The Government insists it will only occur in certain exceptional and limited circumstances -- and only in consultation with management, unions and the Teaching Council, which maintains a register.
But INTO general secretary Sheila Nunan said that, given the numbers of teachers unemployed or working elsewhere, it was astonishing that Education Minister Mary Coughlan should even contemplate the employment of non-teachers.
"It is completely unacceptable for a non-teacher to be employed in schools when highly qualified teachers are seeking work," said Ms Nunan.
She said the minister should be making provision for the establishment of supply panels of qualified teachers so that every teacher absence was covered by a fully qualified teacher.
"Children are entitled to be taught by a teacher," she added. "A person with no teaching qualification is not a teacher."
However, the Department of Education said that, despite large number of new teachers graduating each year, the reality facing schools was that it was not always possible to engage a registered teacher due to many factors, including increases in population and the allocation of additional posts.
This explanation caused some surprise last night as it was not clear how the allocation of additional posts would result in schools not being able to find qualified teachers.

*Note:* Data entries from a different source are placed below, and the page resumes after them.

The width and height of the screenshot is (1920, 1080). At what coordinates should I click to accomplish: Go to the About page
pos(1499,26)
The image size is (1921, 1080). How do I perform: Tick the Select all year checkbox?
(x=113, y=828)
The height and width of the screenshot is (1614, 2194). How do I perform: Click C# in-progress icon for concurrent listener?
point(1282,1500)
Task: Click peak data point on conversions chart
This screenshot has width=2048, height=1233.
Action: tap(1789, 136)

Sources pointed out that the number of unqualified teachers, especially at primary level, had come down in recent years and schools were encouraged to hire qualified teachers. Where unqualified people were employed it was often for short periods in emergency situations.
The provision to allow unqualified teachers legal entitlement to teach is contained in a draft Education (Amendment) Bill 2010. The bill also gives a legislative framework to allow vocational education committees to become involved in primary education provision.
This was welcomed by the Irish Vocational Education Association, whose general secretary Michael Moriarty said it would give VECs the flexibility to become patrons of existing national schools.
But Mr Moriarty also expressed dismay over the decision by the Teachers' Union of Ireland (TUI) to retain its directives on meetings after school hours and to ban discussion on the reallocation of vacant middle-management posts.
Talks start today with the INTO and tomorrow with the ASTI on the implementation of the Croke Park agreement but the TUI is excluded because of its refusal to life the directives.
The union had suggested talks through the normal industrial-relations machinery but this was rejected by the Department of Education. It is understood the department wants talks to conclude by the mid-term break, with the proposed changes of an extra hour per week and greater flexibility introduced from November.